Mask-RCNN vs. Personalized-SAM: Comparing Two Object Segmentation Models

Juan López-Ríos de Castro
August 3, 2023
5 min read
blog image

Let's take a moment to talk about one of the coolest things in AI right now: object segmentation. Simply put, object segmentation is about making sense of a picture by splitting it into its core parts and figuring out what's what. It’s kind of like solving a jigsaw puzzle, but instead of fitting pieces together, our AI is identifying and labeling things like cats, cars, trees, you name it!

The practical implications of successful object segmentation are profound, spanning diverse industries and applications - from autonomous vehicles distinguishing between pedestrians and road infrastructure to medical imaging software that identifies and isolates tumors in a patient's scan to surveillance systems that track individuals or objects of interest. Each of these cases hinges on the capability to segment and identify objects within a broader context precisely; as a result, precise detection provides a granular understanding that fuels informed decisions and actions. Object segmentation is the secret sauce that makes this possible.

Yet, as powerful as object segmentation is, it comes with its challenges. Conventionally, segmentation models require vast quantities of annotated data to perform at an optimal level. The task of labeling and annotating images can be labor-intensive, time-consuming, and often requires subject matter expertise, which can be a barrier to entry for many projects.

At Encord, we utilize micro-models to speed up the segmentation process of computer vision projects. Users only label a few images from their dataset, and Encord micro-models learn the visual patterns of these labels by training on them. The trained micro-model is used to label the unlabeled images in the dataset, thereby automating the annotation process.

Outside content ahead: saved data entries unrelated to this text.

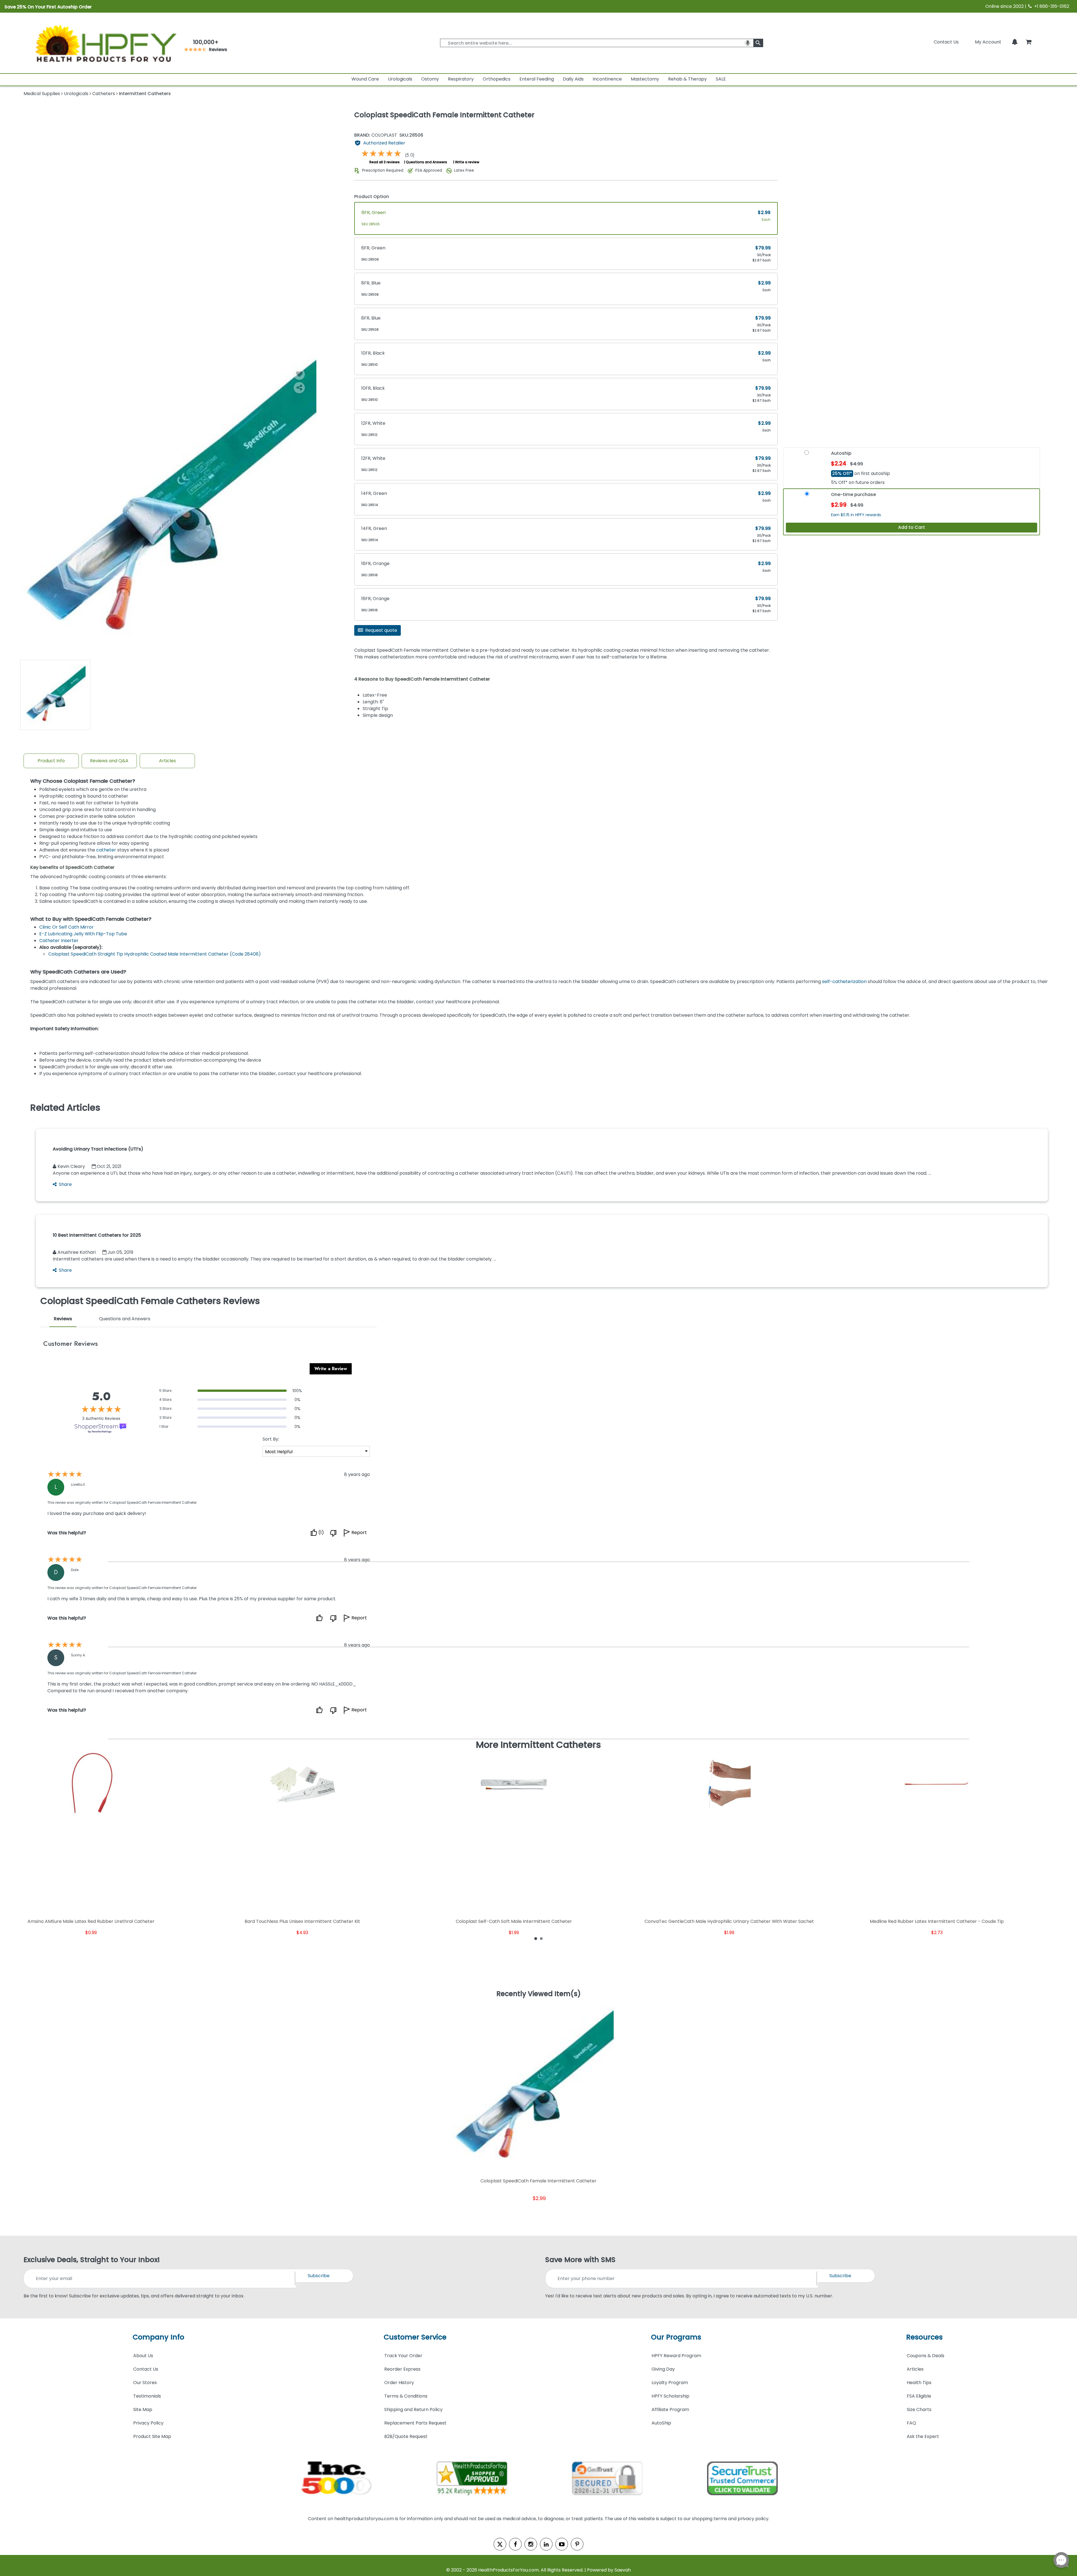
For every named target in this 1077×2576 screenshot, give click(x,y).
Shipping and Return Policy (413, 2409)
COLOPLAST (375, 135)
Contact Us (946, 42)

As new foundational vision models such as DINO, CLIP, and Segment Anything Model emerge, the performance of these micro-models also increases.

So we have decided to put two object segmentation models to the test to see how well they handle few-shot learning. We challenge these models to generate predictions for unlabeled images based on training a Mask-RCNN with 10 images and a recently proposed Personalized-SAM with 1 image, pushing the boundaries of what few-shot learning can achieve. 

Segment Anything Model (SAM)

Personalized-SAM uses the Segment Anything Model (SAM) architecture under the hood. Let’s dive into how SAM works.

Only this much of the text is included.